Messias, que atualmente ocupa o cargo de advogado-geral da União, havia sido indicado pelo presidente Luiz Inácio Lula da Silva para ocupar a vaga deixada por Luís Roberto Barroso.
A rejeição marca um fato histórico: é a primeira vez, desde 1894, que o Senado barra a indicação de um presidente da República para o Supremo. Na época, durante o governo de Floriano Peixoto, cinco nomes indicados também foram rejeitados.
Mais cedo, no mesmo dia, a indicação havia sido aprovada pela Comissão de Constituição e Justiça (CCJ) do Senado, por 16 votos a 11, após mais de 11 horas de sabatina.

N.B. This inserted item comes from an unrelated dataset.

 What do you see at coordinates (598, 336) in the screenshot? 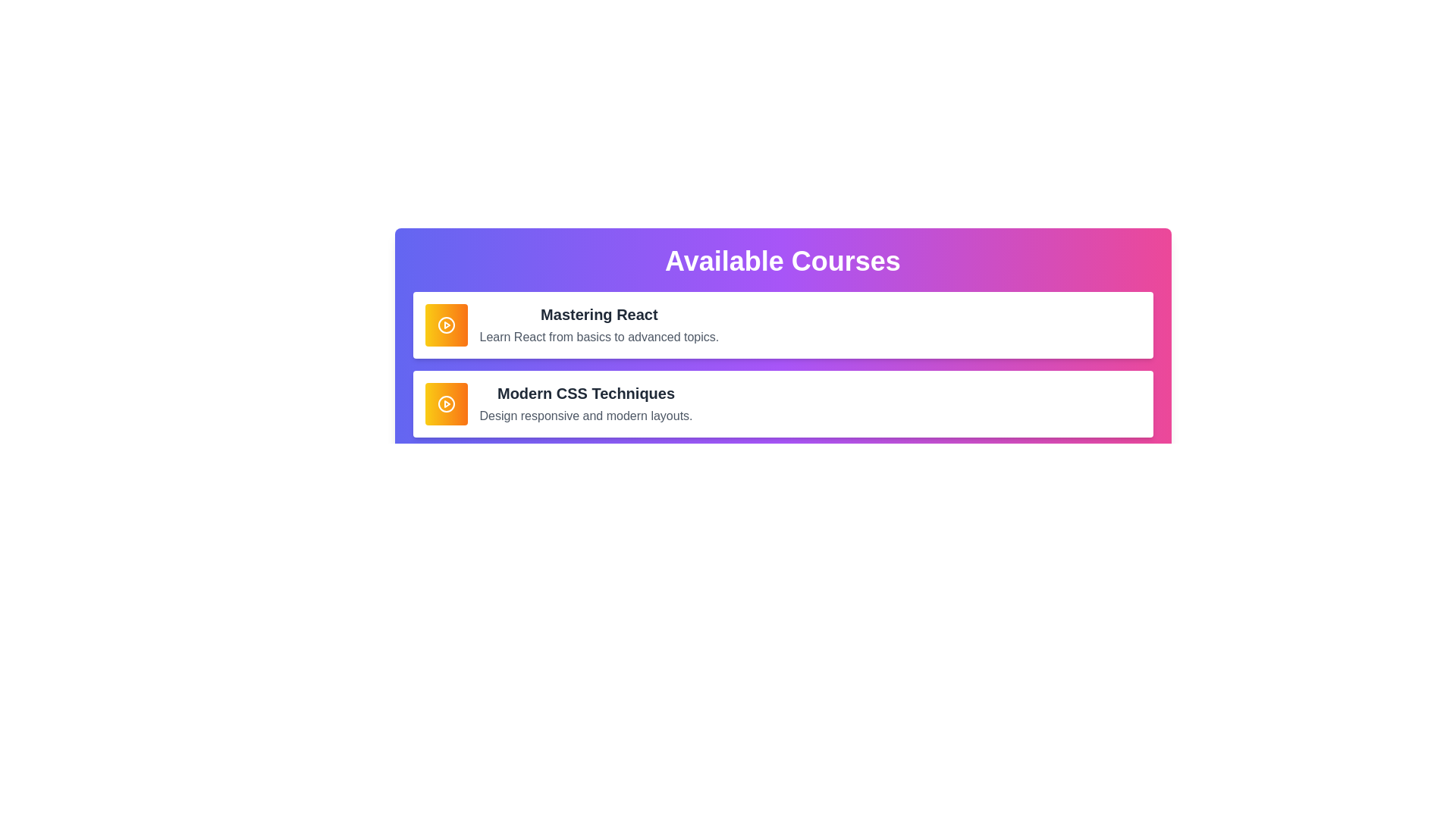
I see `the text element containing the sentence 'Learn React from basics to advanced topics.', which is positioned directly below the title 'Mastering React'` at bounding box center [598, 336].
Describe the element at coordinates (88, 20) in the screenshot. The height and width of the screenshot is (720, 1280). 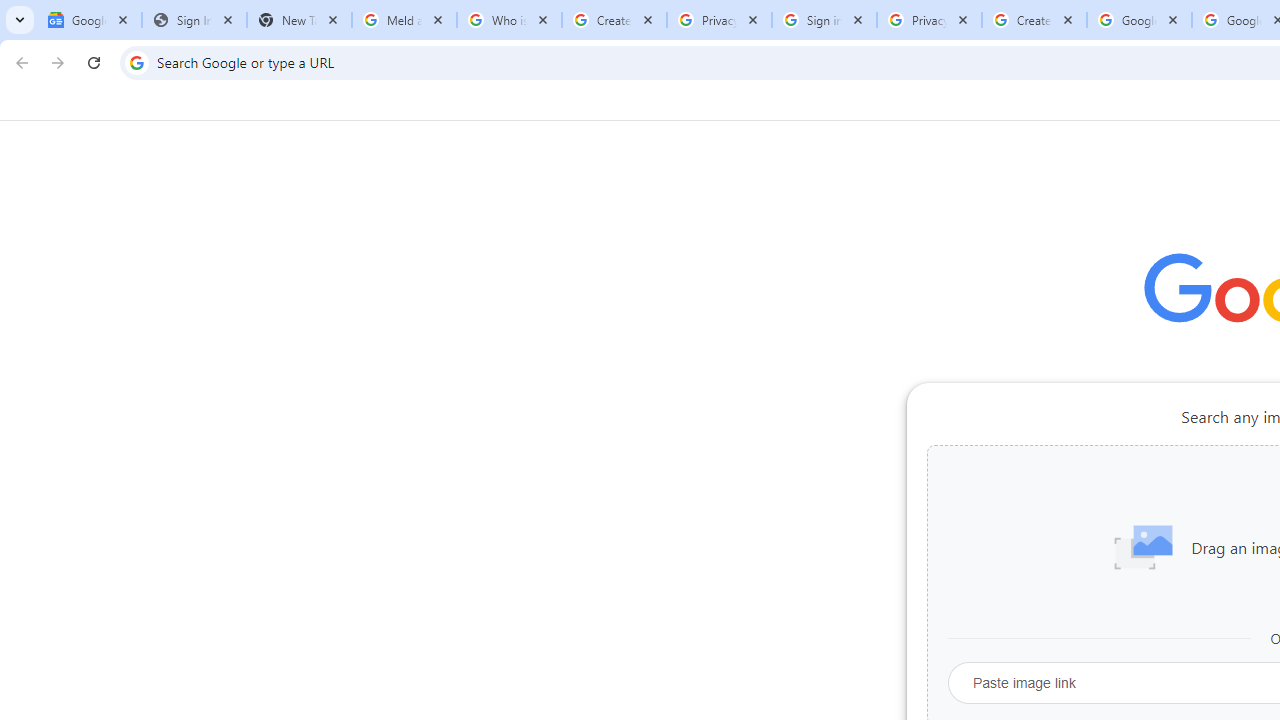
I see `'Google News'` at that location.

Com a decisão, o presidente Lula deverá encaminhar um novo nome para análise do Senado, conforme prevê a Constituição de 1988. Para assumir uma vaga no STF, o indicado precisa ser aprovado pela maioria absoluta dos senadores, ou seja, ao menos 41 votos.
A rejeição também pode ter impactos políticos, especialmente em Minas Gerais. O senador Rodrigo Pacheco, que chegou a ser cogitado anteriormente para a vaga e é apontado como possível candidato ao governo do estado, volta a ser considerado uma alternativa para o Supremo, devido à sua articulação no Congresso.
O episódio ocorre em um contexto de articulações políticas e pode influenciar tanto a composição do STF quanto os rumos das eleições estaduais nos próximos anos.